The Profession of Death
Barry Rubin
Much will be said about Benazir Bhutto’s assassination; little will be understood about what it truly means. I’m not speaking here about Pakistan, of course, as important as is that country. But rather the lesson–as if we need any more–for that broad Middle East which begins in Pakistan and ends on the Atlantic Ocean coast.
This is a true story. Back in 1946, an American diplomat asked an Iranian editor why his newspaper angrily criticized the United States but never the Soviet Union. The Iranian said that it was obvious. “The Russians,” he said, “they kill people.”
A dozen years earlier, in 1933, the Iraqi official Sami Shawkat, gave a talk which became one of the most famous texts of Arab nationalism. “There is something more important than money and learning for preserving the honor of a nation and for keeping humiliation at bay,” he stated. “That is strength….Strength, as I use the word here, means to excel in the Profession of Death.”
What, you might ask, was Shawkat’s own profession? He was director-general of Iraq’s ministry of education. This was how young people were to be taught and directed; this is where Saddam Hussein came from. Seventy-five years later the subsequent history of Iraq and the rest of the Arab world show just how well Shawkat did his job.
September 11 in the United States; the Bali bombing for Australia; the tube bombing for Britain; the commuter train bombing for Spain, these were all merely byproducts of this pathology. The pathology in question is not Western policy toward the Middle East but rather Middle Eastern policy toward the Middle East.
Ever since I read Shawkat’s words as a student, the phrase, “Profession of Death,” which gave his article its title, struck me as a pun.
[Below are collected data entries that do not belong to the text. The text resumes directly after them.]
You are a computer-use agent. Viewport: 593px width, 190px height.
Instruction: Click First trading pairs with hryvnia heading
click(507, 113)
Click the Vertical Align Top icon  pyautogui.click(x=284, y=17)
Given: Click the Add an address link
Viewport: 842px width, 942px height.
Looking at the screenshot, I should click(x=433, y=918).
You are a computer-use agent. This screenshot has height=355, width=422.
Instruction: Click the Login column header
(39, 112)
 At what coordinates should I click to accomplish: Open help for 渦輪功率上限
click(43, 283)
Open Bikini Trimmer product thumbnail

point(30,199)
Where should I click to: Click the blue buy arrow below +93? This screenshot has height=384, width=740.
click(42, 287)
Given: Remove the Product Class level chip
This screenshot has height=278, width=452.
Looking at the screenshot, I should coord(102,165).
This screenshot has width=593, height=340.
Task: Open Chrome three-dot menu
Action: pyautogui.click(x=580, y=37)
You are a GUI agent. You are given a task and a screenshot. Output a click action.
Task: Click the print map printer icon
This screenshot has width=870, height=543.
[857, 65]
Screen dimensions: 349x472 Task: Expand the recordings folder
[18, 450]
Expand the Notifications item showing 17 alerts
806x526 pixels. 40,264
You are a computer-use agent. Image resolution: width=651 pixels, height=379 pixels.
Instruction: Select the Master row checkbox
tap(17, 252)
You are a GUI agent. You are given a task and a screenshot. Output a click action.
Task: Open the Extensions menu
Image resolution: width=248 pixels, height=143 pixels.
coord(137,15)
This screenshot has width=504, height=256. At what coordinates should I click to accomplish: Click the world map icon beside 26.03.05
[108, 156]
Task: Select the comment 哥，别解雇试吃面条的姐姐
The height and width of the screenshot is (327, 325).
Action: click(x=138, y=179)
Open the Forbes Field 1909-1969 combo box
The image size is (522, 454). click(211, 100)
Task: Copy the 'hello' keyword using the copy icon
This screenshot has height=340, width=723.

On one hand, the word “profession” meant “career.”
To be a killer–note well that Shawkat was not talking specifically about soldiers, those who fight, but rather those who murder–was the highest calling of all. It was more important than being a teacher, who forms character; more important than a businessperson, who enriches his country; more important than a doctor who preserves the life of fellow citizens. Destruction was a higher calling than construction. And for sure in the Arabic-speaking world what has been reaped is what has been sowed.
But also the word “profession” here reminds me of “to profess,” “to preach.” What is of greatest value is for an educator to preach and glorify death. What kind of ideology, what kind of society, what kind of values, does such a priority produce? Look and see.
Like children playing with dynamite, Western intellectuals, journalists, and diplomats fantasize that they are achieving results in the Middle East with their words, promises, apologies, money, and concessions. Yet how can such innocents cope despite–or perhaps because of–all their good intentions with polities and societies whose basic ruling ethos is that of the serial killer?
And what can be achieved when those most forward-looking and most creative, those who want to break with the ideas and methods creating a disastrous mess, the stagnant system which characterizes so much of the Middle East, are systematically murdered? Read the roll: King Abdallah of Jordan, President Anwar Sadat of Egypt, former Prime Minister Rafiq Hariri of Lebanon, the bold author Farouq Fawda in Egypt, Iraqi Sunnis who dare seek compromise, Palestinian moderates, Algerian modernists, and thousands of women who seek a moderate degree of freedom.
The radicals are right: dying is a disincentive. And for every one killed how many thousands give in; and for every one threatened how many hundreds give in?
Seventy-five years after Shawkat, Hamas television teaches Palestinian children in the Gaza Strip that their highest aspiration should be to become a suicide bomber, with success measured by how many Jews are killed. And, by the way, the Palestinian Authority’s television in the West Bank sends a similar message, albeit not quite as often.